Task item — Your answer should consist solely of the lines from the one containing "1024x768 pixels." through the end of the entries below, duplicated exactly.

"""

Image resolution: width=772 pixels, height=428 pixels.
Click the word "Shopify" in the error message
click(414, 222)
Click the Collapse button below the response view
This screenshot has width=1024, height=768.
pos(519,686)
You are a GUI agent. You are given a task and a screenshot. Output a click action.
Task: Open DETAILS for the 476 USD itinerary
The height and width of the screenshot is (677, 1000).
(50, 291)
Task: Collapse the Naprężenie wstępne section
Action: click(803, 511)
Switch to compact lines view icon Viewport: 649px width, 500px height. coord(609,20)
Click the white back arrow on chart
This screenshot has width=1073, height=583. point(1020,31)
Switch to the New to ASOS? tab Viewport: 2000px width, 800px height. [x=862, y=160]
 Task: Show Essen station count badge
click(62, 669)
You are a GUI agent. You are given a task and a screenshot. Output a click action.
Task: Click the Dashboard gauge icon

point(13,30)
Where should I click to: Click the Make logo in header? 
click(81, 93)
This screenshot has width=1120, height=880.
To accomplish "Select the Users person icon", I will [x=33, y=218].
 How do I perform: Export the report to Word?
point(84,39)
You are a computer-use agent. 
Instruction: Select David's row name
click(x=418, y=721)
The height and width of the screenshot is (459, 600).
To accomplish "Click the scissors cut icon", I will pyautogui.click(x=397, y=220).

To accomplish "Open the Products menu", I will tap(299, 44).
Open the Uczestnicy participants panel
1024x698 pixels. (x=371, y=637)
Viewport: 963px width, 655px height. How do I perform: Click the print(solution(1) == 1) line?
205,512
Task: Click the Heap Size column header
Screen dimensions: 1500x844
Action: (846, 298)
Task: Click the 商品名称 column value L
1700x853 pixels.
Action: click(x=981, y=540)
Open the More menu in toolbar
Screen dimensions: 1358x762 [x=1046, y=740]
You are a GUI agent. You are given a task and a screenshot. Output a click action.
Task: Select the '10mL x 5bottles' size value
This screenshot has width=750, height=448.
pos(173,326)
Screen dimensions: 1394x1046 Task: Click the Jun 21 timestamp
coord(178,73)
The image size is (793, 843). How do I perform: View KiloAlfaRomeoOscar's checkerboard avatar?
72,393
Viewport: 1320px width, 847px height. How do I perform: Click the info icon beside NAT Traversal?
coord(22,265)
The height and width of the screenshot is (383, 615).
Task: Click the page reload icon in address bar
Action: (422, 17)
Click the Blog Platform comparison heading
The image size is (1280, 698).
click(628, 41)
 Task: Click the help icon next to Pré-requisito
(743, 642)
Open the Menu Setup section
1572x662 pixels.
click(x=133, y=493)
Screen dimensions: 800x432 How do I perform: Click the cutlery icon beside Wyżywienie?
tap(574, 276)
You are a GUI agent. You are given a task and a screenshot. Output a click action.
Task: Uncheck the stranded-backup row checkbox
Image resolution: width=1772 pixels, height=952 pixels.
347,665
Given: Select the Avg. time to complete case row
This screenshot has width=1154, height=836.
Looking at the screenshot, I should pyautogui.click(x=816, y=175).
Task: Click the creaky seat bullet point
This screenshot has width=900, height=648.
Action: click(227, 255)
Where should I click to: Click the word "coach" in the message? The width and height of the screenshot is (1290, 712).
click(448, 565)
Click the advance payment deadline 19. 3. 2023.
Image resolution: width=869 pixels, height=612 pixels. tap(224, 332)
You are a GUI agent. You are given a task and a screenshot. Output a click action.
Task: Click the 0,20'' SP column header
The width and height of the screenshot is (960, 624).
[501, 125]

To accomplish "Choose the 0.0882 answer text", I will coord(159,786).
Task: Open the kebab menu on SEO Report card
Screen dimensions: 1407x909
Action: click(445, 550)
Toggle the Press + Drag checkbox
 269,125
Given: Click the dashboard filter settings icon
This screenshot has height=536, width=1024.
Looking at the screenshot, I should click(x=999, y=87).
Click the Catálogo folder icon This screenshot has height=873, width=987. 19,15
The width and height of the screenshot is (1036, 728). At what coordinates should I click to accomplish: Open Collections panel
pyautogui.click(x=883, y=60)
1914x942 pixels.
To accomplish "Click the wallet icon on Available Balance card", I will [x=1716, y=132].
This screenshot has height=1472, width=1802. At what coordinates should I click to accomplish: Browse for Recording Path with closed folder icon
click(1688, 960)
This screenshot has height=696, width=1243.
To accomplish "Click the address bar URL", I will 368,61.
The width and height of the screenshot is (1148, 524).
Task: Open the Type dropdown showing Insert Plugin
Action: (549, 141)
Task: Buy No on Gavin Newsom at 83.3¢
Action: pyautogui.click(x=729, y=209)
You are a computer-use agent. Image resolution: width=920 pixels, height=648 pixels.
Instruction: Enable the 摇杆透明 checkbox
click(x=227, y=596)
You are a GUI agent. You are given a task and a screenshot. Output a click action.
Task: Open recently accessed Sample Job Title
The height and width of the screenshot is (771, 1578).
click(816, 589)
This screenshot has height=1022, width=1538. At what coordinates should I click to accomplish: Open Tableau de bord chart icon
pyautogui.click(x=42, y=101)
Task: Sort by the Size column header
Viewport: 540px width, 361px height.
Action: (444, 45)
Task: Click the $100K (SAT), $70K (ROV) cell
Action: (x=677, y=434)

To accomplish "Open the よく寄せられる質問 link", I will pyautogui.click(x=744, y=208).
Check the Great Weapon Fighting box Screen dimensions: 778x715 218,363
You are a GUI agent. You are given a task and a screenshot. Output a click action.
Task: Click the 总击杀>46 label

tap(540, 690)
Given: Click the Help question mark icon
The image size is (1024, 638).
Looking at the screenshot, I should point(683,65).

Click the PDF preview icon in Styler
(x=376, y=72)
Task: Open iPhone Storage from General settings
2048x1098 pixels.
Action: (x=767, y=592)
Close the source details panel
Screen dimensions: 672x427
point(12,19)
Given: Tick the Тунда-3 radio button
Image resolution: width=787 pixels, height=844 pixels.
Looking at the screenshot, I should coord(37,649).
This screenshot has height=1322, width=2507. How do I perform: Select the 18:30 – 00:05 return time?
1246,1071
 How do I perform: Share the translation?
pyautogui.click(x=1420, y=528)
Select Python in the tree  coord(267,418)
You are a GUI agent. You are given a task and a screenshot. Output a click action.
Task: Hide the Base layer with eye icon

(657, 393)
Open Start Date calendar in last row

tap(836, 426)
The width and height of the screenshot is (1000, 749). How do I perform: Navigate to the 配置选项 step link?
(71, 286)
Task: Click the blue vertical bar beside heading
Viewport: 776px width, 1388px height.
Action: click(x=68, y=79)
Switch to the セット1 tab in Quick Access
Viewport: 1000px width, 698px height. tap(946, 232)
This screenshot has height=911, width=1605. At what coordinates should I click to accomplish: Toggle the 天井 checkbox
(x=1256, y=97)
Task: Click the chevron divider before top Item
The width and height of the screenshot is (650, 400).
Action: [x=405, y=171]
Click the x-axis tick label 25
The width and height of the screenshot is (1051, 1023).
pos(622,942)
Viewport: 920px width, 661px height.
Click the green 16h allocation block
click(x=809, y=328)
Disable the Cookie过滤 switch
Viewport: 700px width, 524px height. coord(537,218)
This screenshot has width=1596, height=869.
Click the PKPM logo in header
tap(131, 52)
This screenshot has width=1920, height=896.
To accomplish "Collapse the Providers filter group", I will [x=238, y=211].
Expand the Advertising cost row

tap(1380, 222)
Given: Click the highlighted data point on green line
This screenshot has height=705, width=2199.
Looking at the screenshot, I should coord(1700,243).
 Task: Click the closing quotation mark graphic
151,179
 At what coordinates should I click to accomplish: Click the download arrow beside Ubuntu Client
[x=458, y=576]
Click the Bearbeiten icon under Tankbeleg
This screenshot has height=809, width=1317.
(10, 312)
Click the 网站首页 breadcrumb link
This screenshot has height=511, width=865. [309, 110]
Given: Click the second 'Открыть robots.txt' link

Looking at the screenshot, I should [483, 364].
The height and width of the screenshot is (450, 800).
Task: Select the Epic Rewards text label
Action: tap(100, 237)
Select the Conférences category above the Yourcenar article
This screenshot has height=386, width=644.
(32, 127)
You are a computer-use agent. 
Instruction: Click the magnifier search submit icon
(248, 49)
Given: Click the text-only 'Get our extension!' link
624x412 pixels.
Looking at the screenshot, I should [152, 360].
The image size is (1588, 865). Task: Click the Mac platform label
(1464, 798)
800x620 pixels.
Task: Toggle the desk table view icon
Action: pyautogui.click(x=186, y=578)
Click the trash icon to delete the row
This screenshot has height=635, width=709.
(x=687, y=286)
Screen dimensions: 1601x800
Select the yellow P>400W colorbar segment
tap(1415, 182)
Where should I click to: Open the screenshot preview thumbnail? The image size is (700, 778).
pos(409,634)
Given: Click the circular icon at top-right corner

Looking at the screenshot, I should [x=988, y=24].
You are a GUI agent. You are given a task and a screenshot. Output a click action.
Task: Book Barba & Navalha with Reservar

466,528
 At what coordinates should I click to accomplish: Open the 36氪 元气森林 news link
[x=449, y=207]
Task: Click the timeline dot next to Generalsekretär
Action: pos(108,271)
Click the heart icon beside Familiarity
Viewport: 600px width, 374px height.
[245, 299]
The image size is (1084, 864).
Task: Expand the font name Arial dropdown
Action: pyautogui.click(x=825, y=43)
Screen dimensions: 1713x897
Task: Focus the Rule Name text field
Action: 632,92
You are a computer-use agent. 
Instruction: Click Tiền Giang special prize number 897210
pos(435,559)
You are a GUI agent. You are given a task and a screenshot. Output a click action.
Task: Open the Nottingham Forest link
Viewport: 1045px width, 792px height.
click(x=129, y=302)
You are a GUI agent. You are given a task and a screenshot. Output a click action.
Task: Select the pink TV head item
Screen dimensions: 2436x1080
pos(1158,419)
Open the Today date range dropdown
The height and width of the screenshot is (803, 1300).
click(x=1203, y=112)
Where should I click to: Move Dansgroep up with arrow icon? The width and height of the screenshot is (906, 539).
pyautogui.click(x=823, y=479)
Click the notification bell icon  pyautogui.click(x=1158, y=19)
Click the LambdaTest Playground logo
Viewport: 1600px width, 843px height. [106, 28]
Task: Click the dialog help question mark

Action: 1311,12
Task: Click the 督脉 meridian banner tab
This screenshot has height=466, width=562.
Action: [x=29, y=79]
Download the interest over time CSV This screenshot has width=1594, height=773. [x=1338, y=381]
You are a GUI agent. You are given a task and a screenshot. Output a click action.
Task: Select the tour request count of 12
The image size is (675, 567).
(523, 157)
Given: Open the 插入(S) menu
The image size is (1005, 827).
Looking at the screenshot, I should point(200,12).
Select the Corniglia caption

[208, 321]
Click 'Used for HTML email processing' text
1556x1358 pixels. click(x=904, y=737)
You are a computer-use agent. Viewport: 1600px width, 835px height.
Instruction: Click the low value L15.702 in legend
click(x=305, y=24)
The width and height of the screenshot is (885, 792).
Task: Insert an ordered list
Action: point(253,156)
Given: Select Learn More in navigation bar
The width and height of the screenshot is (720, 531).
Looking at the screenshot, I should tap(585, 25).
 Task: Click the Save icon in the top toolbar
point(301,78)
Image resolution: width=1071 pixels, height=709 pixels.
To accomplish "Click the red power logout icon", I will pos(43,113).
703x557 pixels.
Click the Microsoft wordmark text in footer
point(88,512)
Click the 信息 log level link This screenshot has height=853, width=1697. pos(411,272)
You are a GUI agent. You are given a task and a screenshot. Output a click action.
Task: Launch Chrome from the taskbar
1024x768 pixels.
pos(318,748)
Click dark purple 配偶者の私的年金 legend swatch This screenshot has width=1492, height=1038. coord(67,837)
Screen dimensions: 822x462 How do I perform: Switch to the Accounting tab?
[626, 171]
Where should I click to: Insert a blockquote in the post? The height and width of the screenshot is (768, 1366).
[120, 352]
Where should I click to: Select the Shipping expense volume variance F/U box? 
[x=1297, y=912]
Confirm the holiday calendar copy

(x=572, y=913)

"""

Exercise result —
1024x768 pixels.
pos(318,748)
Click dark purple 配偶者の私的年金 legend swatch This screenshot has width=1492, height=1038. coord(67,837)
Screen dimensions: 822x462 How do I perform: Switch to the Accounting tab?
[626, 171]
Where should I click to: Insert a blockquote in the post? The height and width of the screenshot is (768, 1366).
[120, 352]
Where should I click to: Select the Shipping expense volume variance F/U box? 
[x=1297, y=912]
Confirm the holiday calendar copy

(x=572, y=913)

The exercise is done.